Last night my family, except for Matt, Leigh, and Ali (they stayed in North Carolina this year, since they have the new baby), got together at Nathan and Beth's place for Christmas Eve. We had SO MUCH FUN. It only would've been better if Matt and Leigh and Ali were there to enjoy it with us. When Matt came to visit and help me out after my first little surgery, he got a card for Nathan and Beth that sang the "Dancing Hamster Song." He, Nate, went wild with it driving us all insane by the end of a family dinner night. Well, I happened to see a hamster figure that played the same tune and danced quite cutely. I had to get it for Nate. Last night through some confusion, it seems that Matt and I were on the same track because we BOTH got the same singing, dancing hamster for Nathan. What a riot! Nate ran around the house in his Santa Boots (He's 31, by the way), playing with both hamsters and the singing card. Sorry Beth! But how funny, too!
Later, Nick and I came out to his parents' house and spent the night after exchanging some gifts. Now we're enjoying the snowfall and hanging out. Ah... take the time to hang out and RELAX today. But in the midst of it all, don't forget the Reason that we are celebrating this holiday. It's not for the gift exchange, not for the food, not for a day off of work. It's the celebration of the birth of Our LORD, Jesus Christ, who was sent, a perfect sacrifice to die for our sins, that we may live with God in Heaven eternally.
The snow has left a nice white blanket on everything already and continues to come down. Yeah! Enjoy. We wish you all a very Merry Christmas and many Blessings in the coming year.
Love and Hugs, Nick and Meredith
Posted by Meredith Curteman at 12:31 PM
Monday, December 24, 2007
Yesterday was the first day since I arrived home from the hospital in which I did not vomit. Hallelujah! It was something for the calendar. I'd been "doing that" between 2 and 6 times per day since, and Friday was one of the most. So, Nick called my on-call Dr who thought I should not be having such a problem and he prescribed me some steroids. Another first for me. Yesterday I felt like I could take on the world. Just ask Pastor Scott. He could tell I was feeling much better. Now, I feel like Christmas is going to be that much better. You know, not having to worry about doing "that" while hanging out with family and opening gifts.
The plan for now is for me to return to the hospital January 3 for my next round of chemo. I'm unclear as to when I'm getting an ultrasound, but it will either be Jan 2 or 7, to see how the chemotherapy is shrinking up my pelvic tumors. Please be praying that they are shrinking quickly and without any other complications. Thank-you, Prayer Army!
Posted by Meredith Curteman at 3:19 AM
Friday, December 21, 2007
My mom dropped Rusty off last night from staying at their house. He was pretty tired from playing with Alex's dog Brody.
Posted by Nick Curteman at 12:01 PM
It's so nice to be home. Until now, I feel like I've been a zombie, nauseated and weak and unable to take care of myself. The one nice thing about needing someone to care for me, is that I've been able to spend more time with Nick and my mom. Nausea has not been my friend, and has been a constant struggle.
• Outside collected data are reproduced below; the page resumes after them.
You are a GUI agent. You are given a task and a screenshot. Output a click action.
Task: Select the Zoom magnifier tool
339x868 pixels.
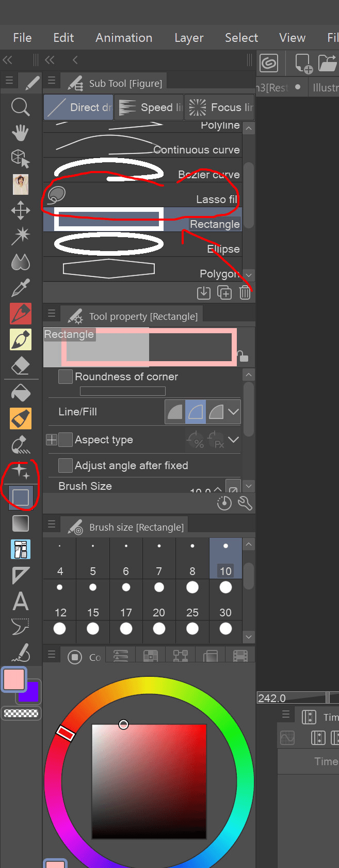click(20, 107)
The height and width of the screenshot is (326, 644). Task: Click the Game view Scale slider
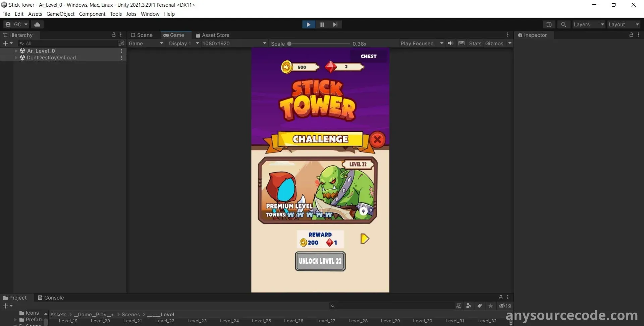click(319, 44)
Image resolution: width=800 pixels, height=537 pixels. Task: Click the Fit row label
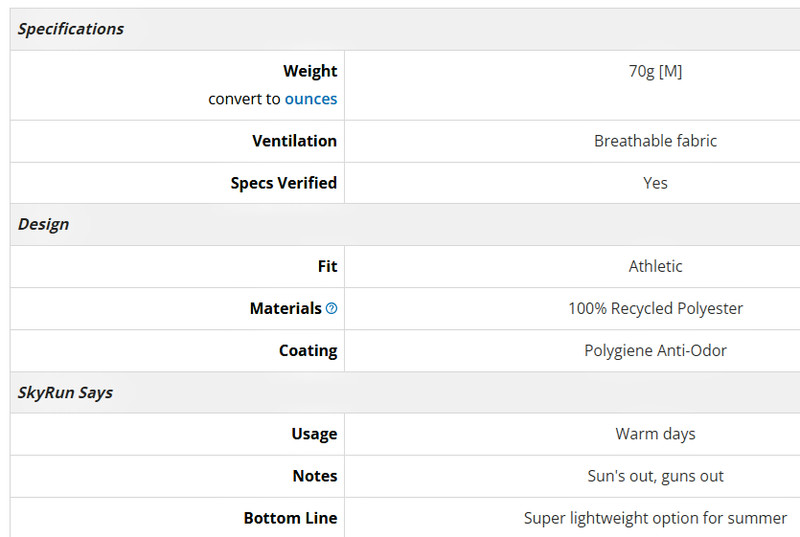328,266
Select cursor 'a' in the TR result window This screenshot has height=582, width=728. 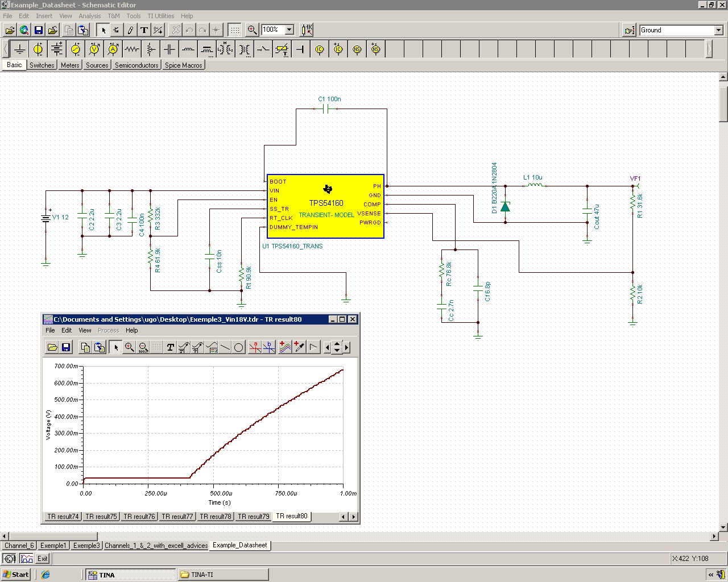tap(254, 347)
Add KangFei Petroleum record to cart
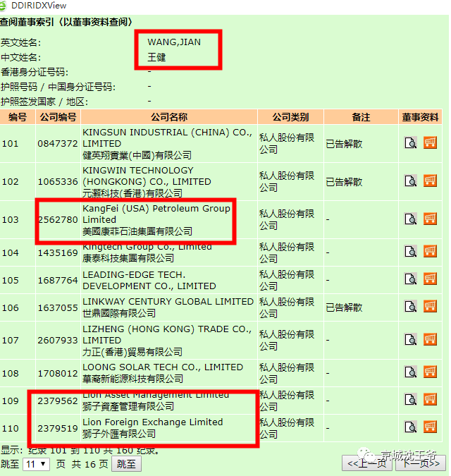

I'd like to say that it's behind me and I can have a couple of weeks of normal life before I return for more chemo. I do feel almost back to normal today, and am up and around the house more so than I have been since I came back home.
Rusty came home from Nick's parents' house last night. I really missed him and it was obvious he missed us too. He just jumped up on the bed-on his sheet- and napped with me for a while. Then he was ready to play with his toys. He's been so gentle and sweet.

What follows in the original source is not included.